#ディープインパクト に惹かれて
特別に好きだったのかと言われたら、そんなことはない。
だけど、彼の走るレースがすごく気になっていたし、勝ち負けはもちろんなんだけど、彼の走る姿が気になっていた。
彼の遺伝子を引き継いだ子どもたちが走るたびに、彼の面影を見たし、彼の走る幻影を常に先行させてしまっていた。
そんな速くて、強くて、何よりもかっこいい競走馬だったディープインパクトが頸椎骨折を理由に投薬による安楽死を選択され、この世を去った。
日本競馬史上二頭目の「無敗の三冠馬」
三冠馬というのは、馬年齢で3歳の時期に限定される、春の皐月賞(2000m)、初夏の日本ダービー(日本優駿;2400m)、秋の菊花賞(3000m)といった距離の異なるレースをすべて勝った馬にのみ与えられる呼称だ。
日本競馬は東京競馬会の発足を元年(1906年)とした場合、ゆうに100年を超える。その中で三冠馬の呼称を頂ける競走馬は7頭しかおらず、数は減っているものの、毎年5,000頭以上(ディープインパクトの年は6,600頭を超える馬)が競走馬登録をする中で、気象条件や距離といった条件が異なるレースを世代の中とはいえ、勝つのは非常にハードルが高い。
ましてや、それを無敗、つまり一度もレースで負けることなく制したことがあるのは、1984年のシンボリルドルフと2005年のディープインパクトのただ二頭のみだ。
負けても揺らがない魅力
ディープインパクトの魅力は競走馬としては小柄な体格だったものの、その躍動感のあるバネでも入っているのではないかと感じさせるような疾走感あふれる走り方だし、その素人目にもハッキリと『速くて強い』と認識できるレースっぷりだ。
デビューレースから引退レースまですべて騎乗した武豊にして『まるで飛んでいるよう』と評した走りは、武豊の存在も相まって、大きなワクワクを提供してくれるものだった。
僕たちはディープインパクトに乗れない。だけど、代わりに乗ってくれる武豊が飛んでいるようだと言うのだから飛んでいるのだろう。

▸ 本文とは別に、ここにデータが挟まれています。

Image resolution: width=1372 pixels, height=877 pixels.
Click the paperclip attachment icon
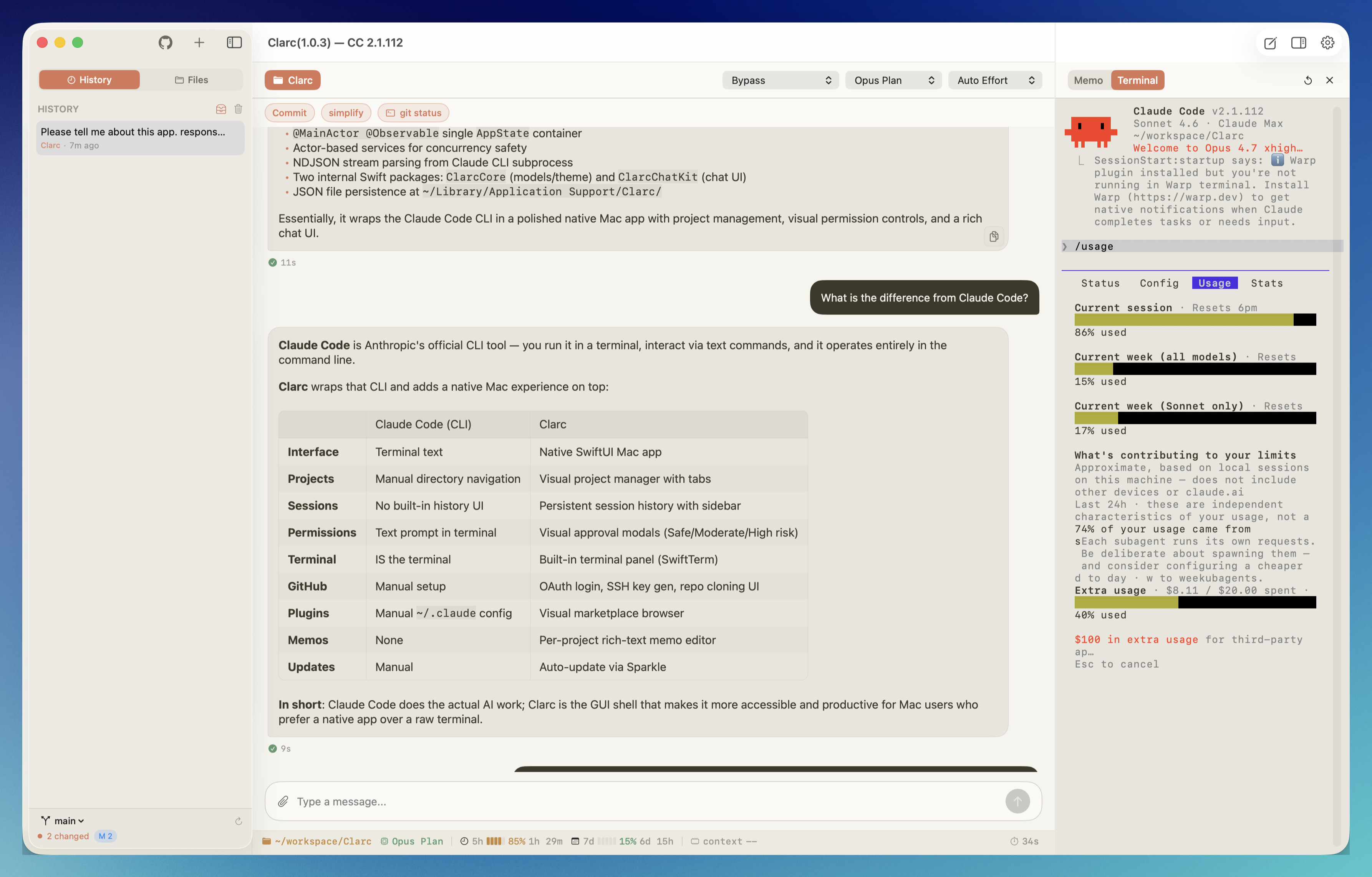pos(283,801)
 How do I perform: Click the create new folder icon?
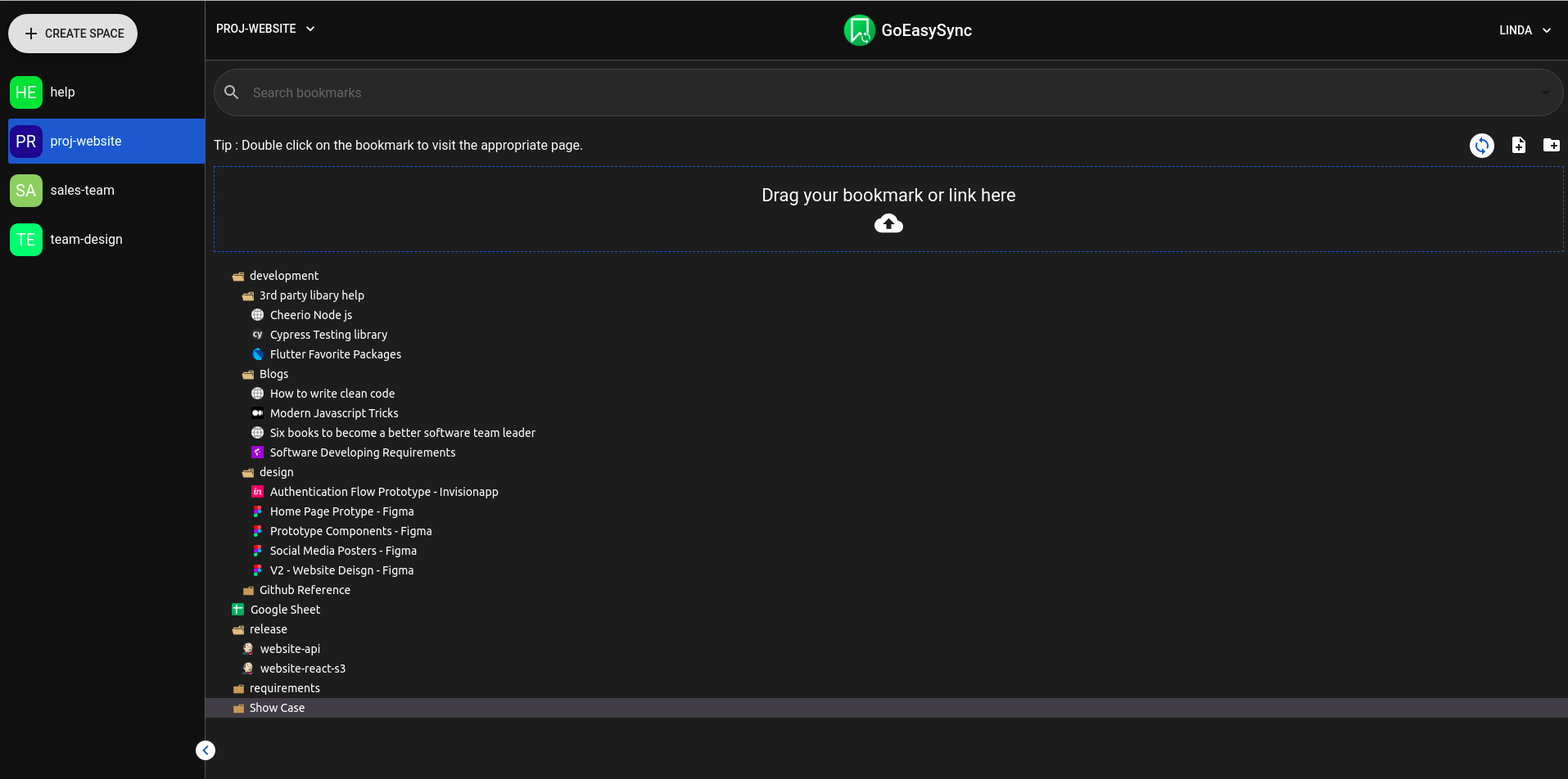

そして、我々の代役である武豊の表情に僕たちはコメントを期待してしまっていた。ディープインパクトが初めて負けた有馬記念後のコメントに、一ファンである僕たちも固唾を飲んで「何が起きたのか」を知りたがった。
しかし、その期待に武は応えられない。
「何が起こったのかわからない。飛べなかった。」
絶望するほかない。我々の代わりにディープインパクトの背中になる彼が「わからない」というのだから、我々には知る由も、術もない。ただそこにあるのは、ディープインパクトが負けた事実のみ。
こんなにも感情が引っ張られるものなのか。引っ張ってくれる魅力がディープインパクトにはあるのか。そう痛感した2005年の年末だった。
ごめん、やっぱり…
冒頭で『特別に好きだったわけではない』とか書いておいて、大変恐縮なのだが、やっぱり好きだ。大好きだ。
この文章を書いていて、ここまで、ここまで思い返すあるのか…と驚きにも似た、そして哀しみが僕の感情を覆ってくるのを感じた。
それだけ、彼のレースに、走る様子に大きな魅力を感じていたのだと実感したし、その実感こそ、何よりも彼の魅力なのだと気づく機会になっている。
改めて、何度も見返したディープインパクトのレースを見たが、衝撃的なデビュー戦と第2戦、無敗で勝ち得た三冠に安堵したのと同時に益々の活躍を期待を抱いた菊花賞、絶望を味わった初めての敗戦。そして、国内での負けを払拭し飛び立った世界の舞台。名残惜しい気持ちでありながらも、感謝の気持ちを抱いていた最終レース…沢山の思いが詰まってるし、呼び起こしてくれる。
それだけでも、彼が特別な存在なのだと認識するに足るのだと理解でき、それがまた嬉しいと思う。
ありがとう、ディープインパクト。